Think of it as a global synchronization, in which developed and major developing economies start to grow again in lockstep, said Jim Paulsen, the chief investment strategist for Wells Capital Management in Minneapolis-St. Paul, part of global bank Wells Fargo.
This synchronization implies that global demand increases for agriculture, forestry and mined products. That’s good for U.S. farmers, miners and loggers, as growing demand has the added benefit of boosting not only exports but also prices.
Yet that’s not what Paulsen sees as the main benefit. He thinks all that cash that companies have been sitting on may finally be freed up, because CEOs will feel better now about the global outlook.
“I just think people have scratched their heads for a long time … but they haven’t stepped up,” Paulsen said. “At least in every major market that you operate in global trade, you’re seeing things head in the right direction.”
It’s easy to forget how unusual a period the past eight years represent: the worst downturn in the United States since the Great Depression, and Europe in a mess not seen since the aftermath of World War II. Japan has struggled for a decade to get back on firmer footing, and the only good-news story was emerging economies such as China and Brazil.
But the Federal Reserve’s unconventional support for the U.S. economy led to an exodus of investors from Brazil and other emerging markets. The Fed’s bond-buying program in the past year helped spark huge returns in U.S. stocks, offering outsized gains with much less risk than investing in developing nations.
The Fed said in December that it would begin tapering back those bond purchases this month and continue throughout 2014. That means emerging nations such as Brazil, India and Turkey will be able to attract more investors and presumably grow at a faster pace, boosting demand for U.S. farm products and manufactured goods.
The largest emerging market, China, had its leadership transition in 2013. The Communist Party installed Xi Jinping as the nation’s leader last year, and he’s already putting his personal touch on the job. He has taken a more informal tack at public events, even surprising locals in Beijing recently by dropping by a common-man restaurant for what news reports said were steamed buns and pig intestines.

INFORMATION SHOWN:
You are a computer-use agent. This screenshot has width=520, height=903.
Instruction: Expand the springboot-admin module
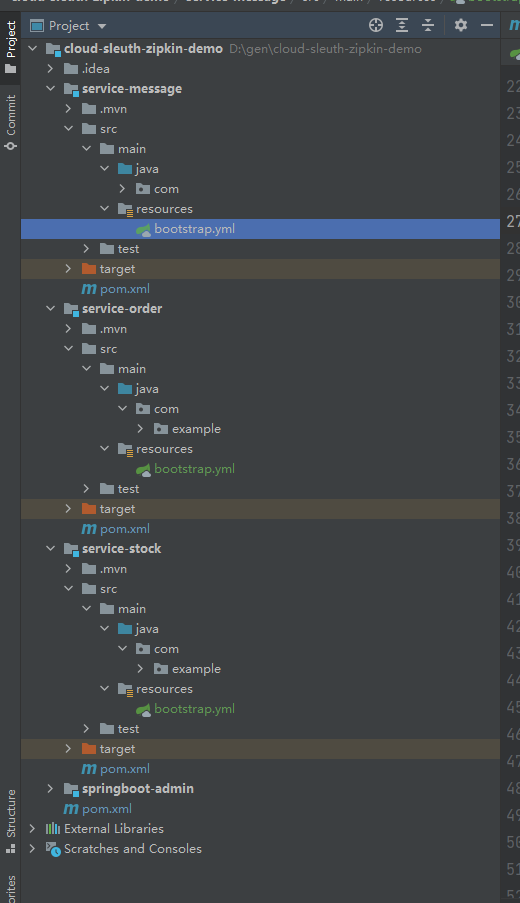[x=51, y=788]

PROBLEM DESCRIPTION:
Quote the stretch of the passage on the global economic outlook from "This synchronization implies" through "but also prices.".

RIGHT ANSWER:
This synchronization implies that global demand increases for agriculture, forestry and mined products. That’s good for U.S. farmers, miners and loggers, as growing demand has the added benefit of boosting not only exports but also prices.